Work request: Search the data for "computer" and copy every matching line.

Stored items:
# # # #

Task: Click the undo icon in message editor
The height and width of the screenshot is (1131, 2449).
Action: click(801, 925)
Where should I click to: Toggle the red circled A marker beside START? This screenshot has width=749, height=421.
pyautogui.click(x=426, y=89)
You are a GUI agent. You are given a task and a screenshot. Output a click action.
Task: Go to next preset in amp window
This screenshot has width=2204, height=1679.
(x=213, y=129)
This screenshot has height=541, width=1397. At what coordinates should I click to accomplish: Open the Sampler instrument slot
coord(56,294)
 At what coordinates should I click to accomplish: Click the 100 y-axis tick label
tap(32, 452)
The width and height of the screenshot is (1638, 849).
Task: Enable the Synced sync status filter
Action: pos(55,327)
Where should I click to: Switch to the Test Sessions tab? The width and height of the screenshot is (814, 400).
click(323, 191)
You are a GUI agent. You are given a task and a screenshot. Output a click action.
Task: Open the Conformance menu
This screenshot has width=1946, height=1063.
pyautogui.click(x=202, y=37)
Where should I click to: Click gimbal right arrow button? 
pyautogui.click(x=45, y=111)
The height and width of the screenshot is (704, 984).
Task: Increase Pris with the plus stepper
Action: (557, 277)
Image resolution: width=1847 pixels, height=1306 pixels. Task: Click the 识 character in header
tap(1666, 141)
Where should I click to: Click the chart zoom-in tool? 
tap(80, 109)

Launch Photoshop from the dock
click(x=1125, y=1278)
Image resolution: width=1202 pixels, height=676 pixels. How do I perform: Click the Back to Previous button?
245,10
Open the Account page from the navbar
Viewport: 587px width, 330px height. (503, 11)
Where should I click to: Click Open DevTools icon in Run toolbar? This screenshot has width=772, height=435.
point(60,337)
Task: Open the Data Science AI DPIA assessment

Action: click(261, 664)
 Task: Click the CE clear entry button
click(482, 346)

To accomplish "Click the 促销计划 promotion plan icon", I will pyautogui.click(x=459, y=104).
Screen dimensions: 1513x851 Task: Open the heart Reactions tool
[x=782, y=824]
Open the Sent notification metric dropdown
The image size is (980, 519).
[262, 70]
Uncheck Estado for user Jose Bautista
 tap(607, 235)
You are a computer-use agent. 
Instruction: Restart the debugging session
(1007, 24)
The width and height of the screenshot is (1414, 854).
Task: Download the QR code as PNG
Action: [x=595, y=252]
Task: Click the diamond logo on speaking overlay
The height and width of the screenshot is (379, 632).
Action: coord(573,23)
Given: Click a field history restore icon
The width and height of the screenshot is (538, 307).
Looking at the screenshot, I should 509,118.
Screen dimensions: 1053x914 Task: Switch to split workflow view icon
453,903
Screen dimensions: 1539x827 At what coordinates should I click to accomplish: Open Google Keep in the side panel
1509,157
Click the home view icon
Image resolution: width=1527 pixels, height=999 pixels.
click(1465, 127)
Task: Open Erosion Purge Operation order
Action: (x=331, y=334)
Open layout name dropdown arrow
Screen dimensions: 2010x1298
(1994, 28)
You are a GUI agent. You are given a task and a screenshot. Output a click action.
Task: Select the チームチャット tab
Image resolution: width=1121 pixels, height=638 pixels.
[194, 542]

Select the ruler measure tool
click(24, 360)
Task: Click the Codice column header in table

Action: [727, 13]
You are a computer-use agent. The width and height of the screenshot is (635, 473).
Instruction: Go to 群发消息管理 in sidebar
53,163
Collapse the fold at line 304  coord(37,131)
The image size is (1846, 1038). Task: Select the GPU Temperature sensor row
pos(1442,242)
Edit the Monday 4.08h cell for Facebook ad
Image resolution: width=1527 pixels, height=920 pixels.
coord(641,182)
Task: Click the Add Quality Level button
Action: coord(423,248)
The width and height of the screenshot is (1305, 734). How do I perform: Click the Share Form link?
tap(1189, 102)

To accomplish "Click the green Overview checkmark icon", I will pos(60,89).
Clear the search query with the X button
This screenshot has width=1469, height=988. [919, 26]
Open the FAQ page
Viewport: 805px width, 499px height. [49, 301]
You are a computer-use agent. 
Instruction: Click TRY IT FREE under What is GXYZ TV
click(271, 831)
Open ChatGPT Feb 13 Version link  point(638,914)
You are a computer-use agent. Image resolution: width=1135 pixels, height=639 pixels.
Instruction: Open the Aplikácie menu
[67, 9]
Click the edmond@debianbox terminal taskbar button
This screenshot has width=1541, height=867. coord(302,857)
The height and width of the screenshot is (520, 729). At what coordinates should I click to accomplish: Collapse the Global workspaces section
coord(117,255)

# # # #

Solution for this exercise:
You are a computer-use agent. 
You are a computer-use agent. The width and height of the screenshot is (635, 473).
You are a computer-use agent. 
You are a computer-use agent. Image resolution: width=1135 pixels, height=639 pixels.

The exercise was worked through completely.